Maquiavel,a ambição, a necessidade, a militância e o desejo

O florentino Nicolau Maquiavel, considerado pai da ciência política moderna, certa vez afirmou que “os homens quando não são forçados a lutar por necessidade, lutam por ambição”.É lógico que devemos fazer as devidas relativizações sobre o conceito de “necessidade” e de “ambição” que o escritor concebeu mergulhado no mundo novo da renascença, no entanto, ainda que os objetos da necessidade e da ambição da sua época sejam diversos dos de hoje, podemos facilmente compreendê-las.

Seja por ambição ou por necessidade, muitos indivíduos agem de acordo uma frase que, embora não esteja presente nos escritos do pensador, representa a síntese do maquiavelismo: “os fins justificam os meios”. Utilizando a ideia pura da justa “necessidade”, evocando as mais nobres causas se utilizam da militância cega para defender suas pequenas paixões e ambições pessoais. E nesse afã de alcançar seus fins, se promiscuem nas alianças, flertam com os demônios que outrora os horrorizavam e confraternizam com os algozes que ainda ontem lhes humilhavam, oprimiam e lhes cortavam a carne. Ainda que, em alguns casos, lhes dessem migalhas de pão, já amassado. Mas nada disso assustaria Maquiavel que certa vez afirmou que “na política, os aliados atuais são os inimigos de amanhã” ou vice-versa.

Nesse “fundamentalismo” pessoal, perdem toda noção de ética que poderiam ter assimilado. E caem no simplismo de julgar o todo, adotando o maniqueísmo primitivo que identifica o “outro” como um mal a ser erradicado. Essa miopia militante nada tem de louvável e mesmo que provoque vitórias por endemia, não haverá qualquer honra na conquista se esta for alcançada com recursos de origem duvidosa. Inclusive, mais uma vez Maquiavel nos diz “… deve ter o cuidado de não fazer aliança com um que seja mais poderoso, senão quando a necessidade o compelir, se tornará prisioneiro do aliado”.
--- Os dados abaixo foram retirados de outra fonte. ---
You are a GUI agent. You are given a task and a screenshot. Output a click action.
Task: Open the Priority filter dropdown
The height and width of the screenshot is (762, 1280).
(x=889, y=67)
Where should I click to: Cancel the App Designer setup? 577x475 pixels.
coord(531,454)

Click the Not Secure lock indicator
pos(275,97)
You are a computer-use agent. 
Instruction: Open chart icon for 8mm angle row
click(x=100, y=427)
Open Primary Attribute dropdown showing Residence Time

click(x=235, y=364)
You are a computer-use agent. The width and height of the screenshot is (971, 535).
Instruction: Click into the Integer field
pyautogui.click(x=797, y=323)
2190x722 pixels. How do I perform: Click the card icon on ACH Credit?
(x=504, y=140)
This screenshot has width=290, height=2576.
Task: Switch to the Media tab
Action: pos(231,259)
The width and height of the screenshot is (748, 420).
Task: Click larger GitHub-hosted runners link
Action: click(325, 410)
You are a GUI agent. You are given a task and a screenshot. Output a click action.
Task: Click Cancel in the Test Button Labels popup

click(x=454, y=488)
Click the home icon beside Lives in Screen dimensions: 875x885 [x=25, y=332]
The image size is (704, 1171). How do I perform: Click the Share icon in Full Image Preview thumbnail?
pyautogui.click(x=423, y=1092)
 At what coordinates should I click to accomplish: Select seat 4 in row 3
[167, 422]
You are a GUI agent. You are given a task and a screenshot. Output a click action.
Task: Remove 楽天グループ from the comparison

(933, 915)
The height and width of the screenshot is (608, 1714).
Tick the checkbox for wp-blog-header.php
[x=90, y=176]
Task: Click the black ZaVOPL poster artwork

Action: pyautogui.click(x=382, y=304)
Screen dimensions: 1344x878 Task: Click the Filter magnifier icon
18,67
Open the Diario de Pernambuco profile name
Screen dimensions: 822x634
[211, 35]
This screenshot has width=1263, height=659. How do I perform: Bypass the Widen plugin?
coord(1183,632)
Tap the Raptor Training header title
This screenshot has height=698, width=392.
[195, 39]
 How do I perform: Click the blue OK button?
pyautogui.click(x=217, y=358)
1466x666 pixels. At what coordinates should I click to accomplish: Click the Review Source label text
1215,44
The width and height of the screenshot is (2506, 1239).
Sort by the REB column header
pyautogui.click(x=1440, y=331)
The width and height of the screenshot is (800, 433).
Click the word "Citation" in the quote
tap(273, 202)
Aquela mesma miopia não permite discernir que existem muitas variáveis numa “guerra”, inclusive a deserção justificada, quando não se reconhece na luta um general digno ou legítimo.

Pelos caminhos da militância se encontram ainda aqueles que trazem dentro de si o produtivo desejo de transformação. Esses são movidos por ideologia e a sua militância é consistente e coerente.Carregam o sangue novo que clama por renovação.  Se distinguem dos “republicanos do 13 de maio”(para fazer uma alusão aos fazendeiros que aderiram à república após perderem seus escravos) pela profundidade dos seus desejos e pela pré-disposição ao sacrifício real pela causa. Possuem um discurso convincente e uma prática coerente. Mas são poucos e passam despercebidos eclipsados pelas bandeiras baratas da necessidade e da ambição.
De Nicolau, ao advento do séc. XXI, um turbilhão de ideias movimentou o pensamento humano, edificando esse hoje cômico, forjado por efêmeras verdades. Mesmo assim, muitas concepções desse renascentista ainda se fazem valer ilustrando o cotidiano na medida que ainda hoje “os homens quando não são forçados a lutar por necessidade, lutam por ambição”. E de forma derradeira escreveu também Nicolau que o homem “esquece de forma mais fácil a morte do pai do que a perda do patrimônio”.